Excerpted from a JDSUPRA blog

A recent two-week trial that ended with a $7.5 million payout from a Lancaster County nursing home to the estate of a resident sexually assaulted by another resident has brought up questions to whether criminal background checks should be required for nursing home residents.

The jury found that a nursing home and its affiliates were liable for the 2013 sexual assault of the resident. The victim died unrelated to the assault and the lawsuit was brought on her behalf by her estate.

At trial, evidence was presented that the facility knew that the assailant:
• Had been previously convicted of sexual assault;
• Targeted the victim because she suffered from dementia;
• Had threatened to rape a caregiver;
• No longer needed the services of the facility, but it nonetheless allowed him to remain a resident.

Prior to the civil trial, the assailant was incarcerated for the sexual assault in question at the recent trial.

The nursing home wrote to the Lancaster County Office of Aging (OOA) in 2010 regarding its concern that the resident-victim would be “victimized by this other resident who is a registered sex offender.” The nursing home then initiated a care plan – which was included in the victim’s chart – based on the recommendations of the OOA. However, the plaintiff’s pre-trial memorandum asserted that the nursing home’s staff appeared “to be wholly unaware of the precautions put in place by the OOA” and placed the assailant in a room that was two doors down from the victim’s room.

The jury awarded the plaintiff $7.5 million in damages against the nursing home. The jury found that the nursing home and its parent company were 85 percent at fault for the victim’s injuries and damages and that the assailant was only 15 percent at fault.
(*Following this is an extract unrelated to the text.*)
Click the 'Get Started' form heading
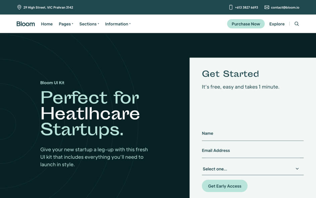This screenshot has height=198, width=316. point(230,74)
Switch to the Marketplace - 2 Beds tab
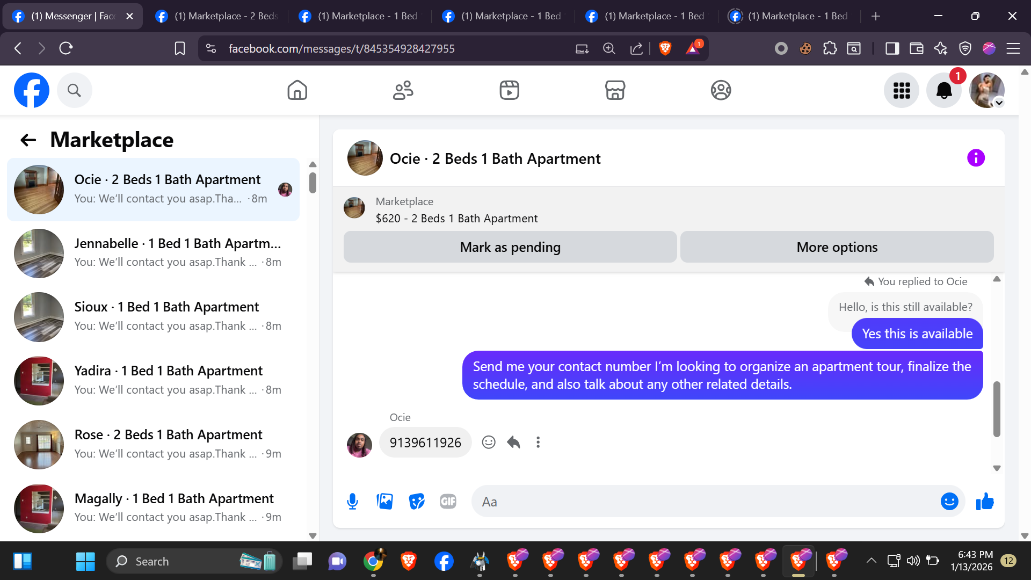1031x580 pixels. [x=216, y=16]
It further found that the conduct of the nursing home “was willful or wanton, or exhibited reckless indifference to the rights of” the victim, which would have entitled the plaintiff to additional damages if the parties did not come to a post-trial settlement.

This case brings to light an issue that is posing a problem to nursing homes across the county: abuse by convict-residents who require skilled nursing care. Connecticut has created skilled facilities for convicts only, while over the last decade, more states have adopted laws requiring background checks for those applying to live in nursing homes or assisted living facilities. Since 2004, at least 20 states have taken some action to limit former offenders’ access to nursing homes and assisted living facilities. Texas, Illinois, Florida Louisiana, Maryland and Virginia require a criminal background checks for any nursing home applicant and other states are considering similar measures. Most state initiatives have focused on sex offenders, though some include anyone convicted of a violent crime.
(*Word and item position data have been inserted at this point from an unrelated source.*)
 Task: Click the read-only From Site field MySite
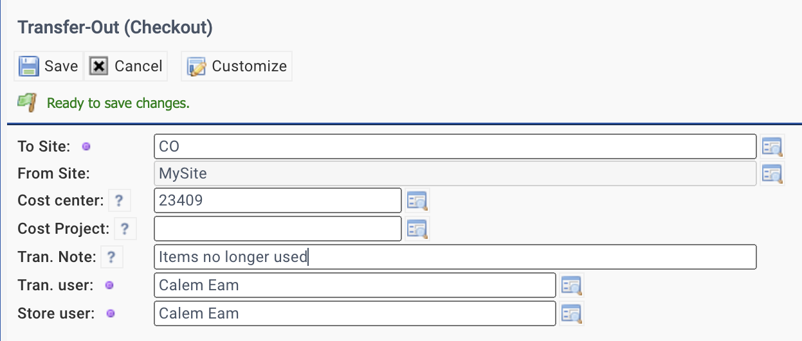455,173
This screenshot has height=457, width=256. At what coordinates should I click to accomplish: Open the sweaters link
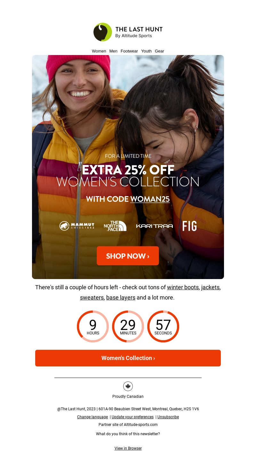(92, 298)
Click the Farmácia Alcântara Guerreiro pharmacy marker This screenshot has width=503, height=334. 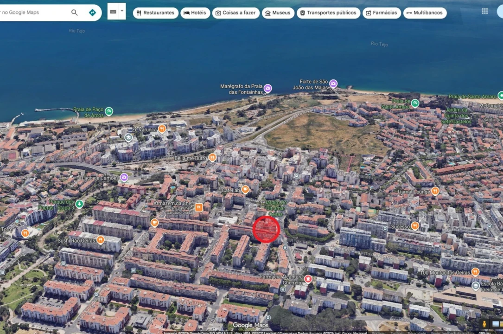click(x=308, y=279)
Currently, Pennsylvania does not require background checks of nursing home applicants, but it does require employee criminal background checks under the Older Adults Protective Services Act (OAPSA). The act forbids a nursing home from hiring an employee that has been convicted of certain criminal offenses related to endangering children, untruthfulness, substance abuse, violent crimes and sexual misconduct. However, in 2015, the Commonwealth Court held that the “lifetime employment ban” in the act, violates the Pennsylvania Constitution and is therefore not enforceable. Given this decision, it remains unclear whether the Pennsylvania legislature will seek to enact a different and enforceable version of the OAPSA, or if Pennsylvania will follow the lead of other states to enact regulations requiring criminal background checks for nursing home applicants.